I’m a bit late to this thread, but this is something I do in a few apps, too. For example, I have a file that patches Fiber
and DB::Statement
to collect all of the queries and stick them onto a property of the current fiber:
require "db/statement"
class Fiber
getter query_counts : Hash(String, Int32) do
Hash(String, Int32).new do |h, k|
h[k] = 0
end
end
end
class DB::Statement
def_around_query_or_exec do |asdf|
yield
ensure
Fiber.current.query_counts[command] += 1
end
end
Then I have an HTTP::Handler
class that collects this over the course of a request and logs them out.

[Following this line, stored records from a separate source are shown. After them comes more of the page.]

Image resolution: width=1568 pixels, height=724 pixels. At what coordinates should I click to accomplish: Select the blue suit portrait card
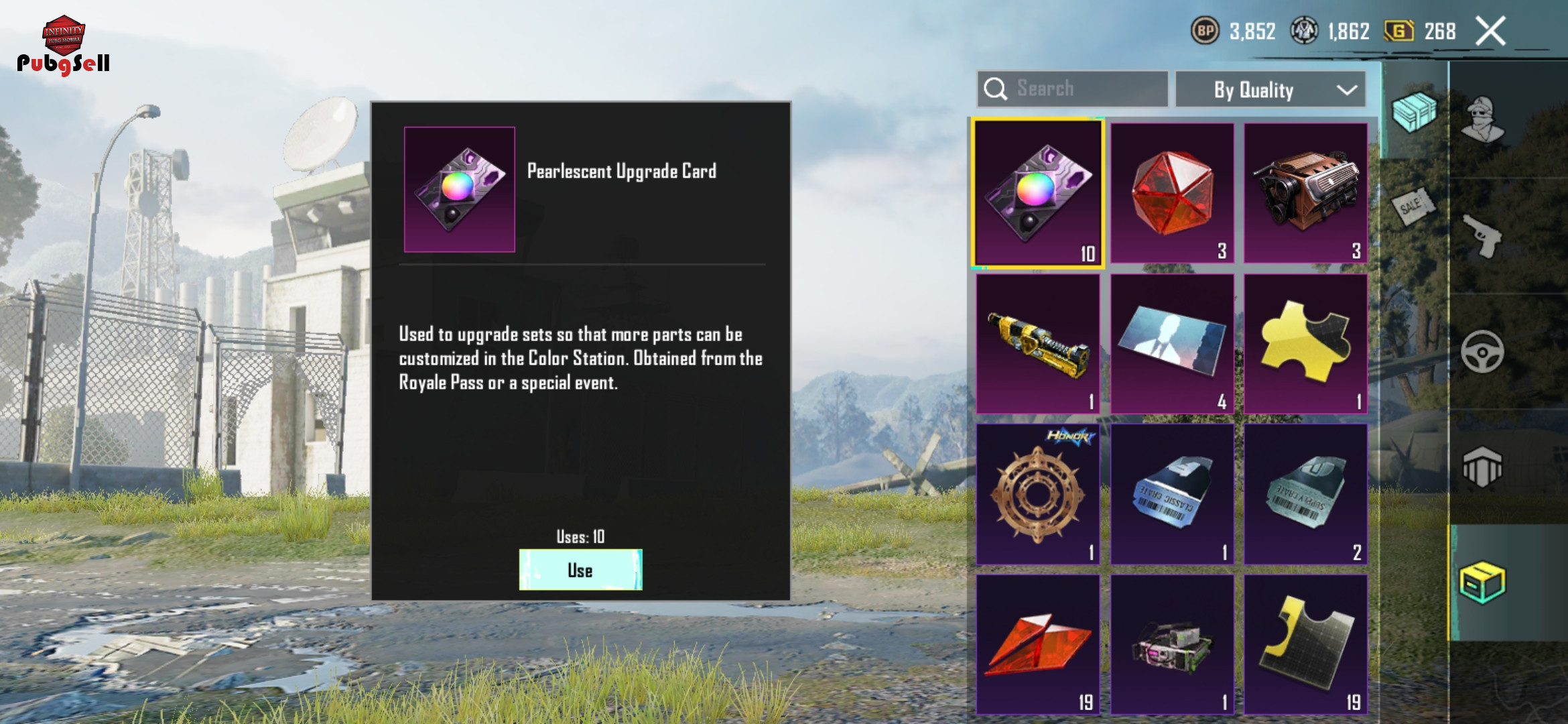1172,344
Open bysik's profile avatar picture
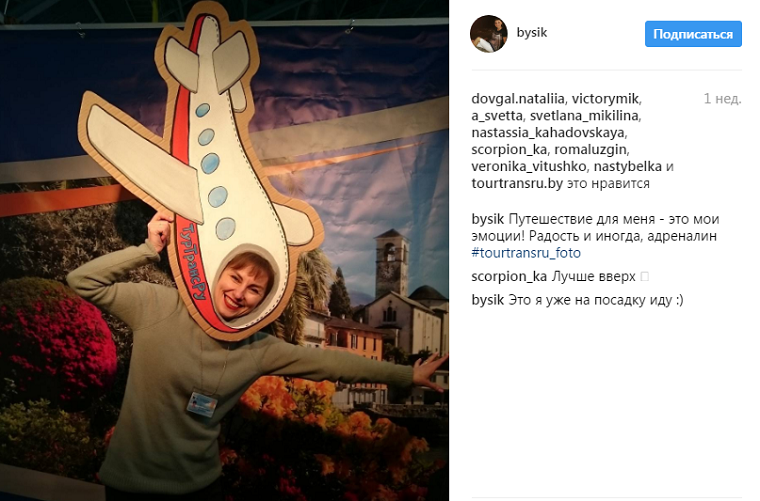This screenshot has width=760, height=501. pos(489,33)
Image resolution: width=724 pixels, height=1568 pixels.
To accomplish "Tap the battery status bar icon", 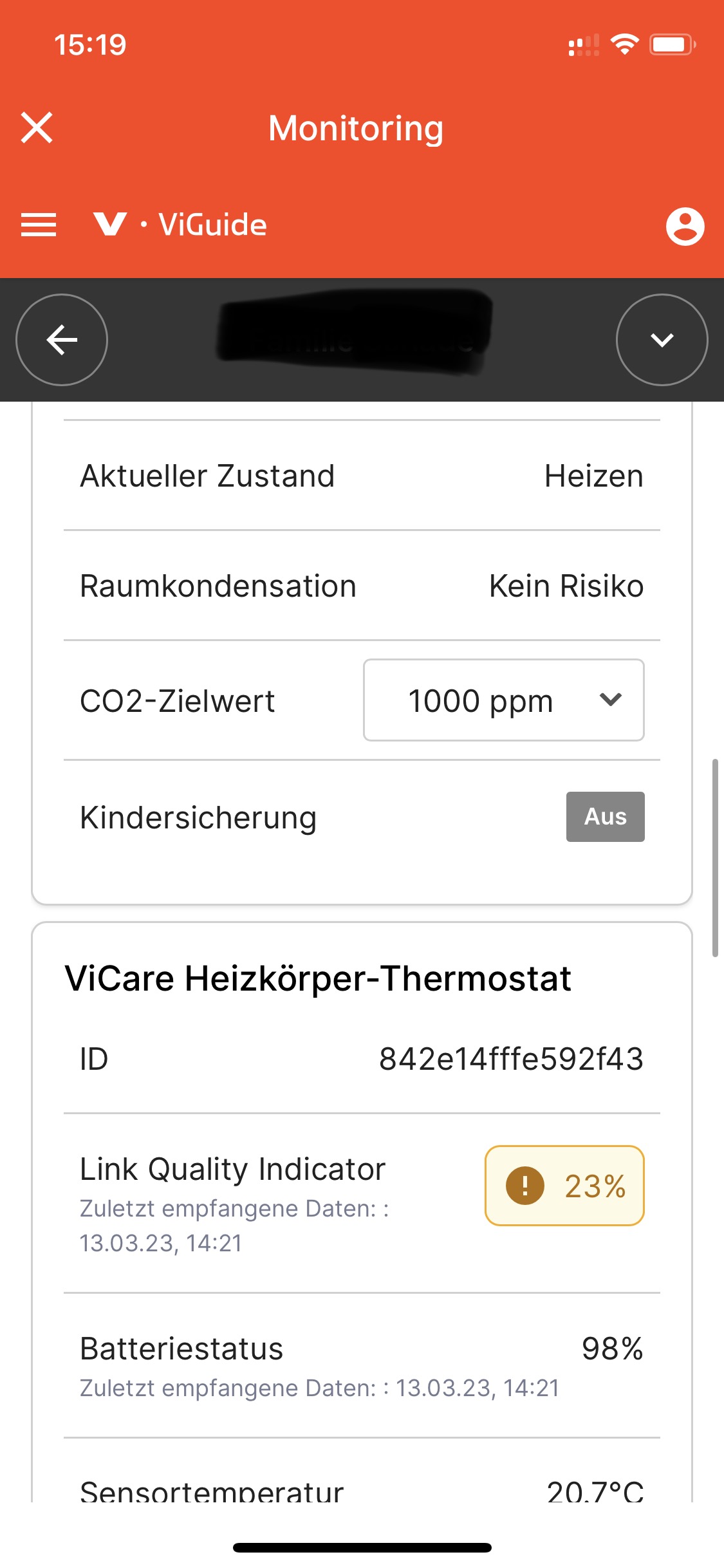I will (x=673, y=44).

I control how much it logs via an env var because logging can get expensive.
require "http"
require "log"
class DB::QueryCounter
include HTTP::Handler
LOG_PERCENTAGE = ENV.fetch("LOG_QUERY_COUNT_PERCENTAGE", "0").to_f
Log = ::Log.for(self.class)
def call(context)
if rand < LOG_PERCENTAGE
call_with_logging context
else
call_without_logging context
end
end
def call_with_logging(context)
Fiber.current.query_counts.clear
begin
call_without_logging context
ensure
Log.info &.emit "Queries",
total: Fiber.current.query_counts.sum { |_, count| count },
counts: Fiber.current.query_counts,
method: context.request.method,
path: context.request.path
end
end
def call_without_logging(context)
call_next context
end
end
So each HTTP request outputs something like this (some parts redacted), which I can use GCP log search for and alert if jsonPayload.data.total
exceeds some threshold for some endpoints:
{
"timestamp": "2024-01-17T02:08:45.351099000Z",
"severity": "info",
"source": "query_counter",
"message": "Queries",
"data": {
"total": 5,
"counts": {
"SELECT accounts.id, accounts.avatar_url, accounts.github_login, accounts.created_at, accounts.updated_at FROM accounts WHERE id = $1 LIMIT $2": 1,
"SELECT oauth_user_tokens.id, oauth_user_tokens.account_id, oauth_user_tokens.value, oauth_user_tokens.expires_at, oauth_user_tokens.refresh_token, oauth_user_tokens.scope, oauth_user_tokens.created_at, oauth_user_tokens.updated_at FROM oauth_user_tokens WHERE id = $1 LIMIT $2": 1,
"SELECT [columns] FROM [table] WHERE [column] = $1 LIMIT $2": 1,
"INSERT INTO github_repositories (\"name\", \"full_name\", \"github_id\", \"node_id\") VALUES ($1, $2, $3, $4) ON CONFLICT (github_id) DO UPDATE SET name = $5, full_name = $6, github_id = $7, node_id = $8 RETURNING github_repositories.id, github_repositories.name, github_repositories.full_name, github_repositories.node_id, github_repositories.github_id, github_repositories.created_at, github_repositories.updated_at": 1,
"SELECT [columns] FROM [table1] INNER JOIN [table2] AS [rel2] ON [table1].[fk]_id = rel2.id INNER JOIN [table3] AS [rel3] ON [rel2].author_id = [rel3].id INNER JOIN accounts AS enqueued_by ON [rel3].enqueued_by_id = enqueued_by.id WHERE [rel2].[fk]_id = $1": 1
},
"method": "GET",
"path": "/the/path/goes/here"
}
}
This way I can filter my logs for exactly which endpoints are running so many queries and see which ones they’re running so many of since it includes the count of each query executed. I also have a similar middleware object that does the same for background jobs.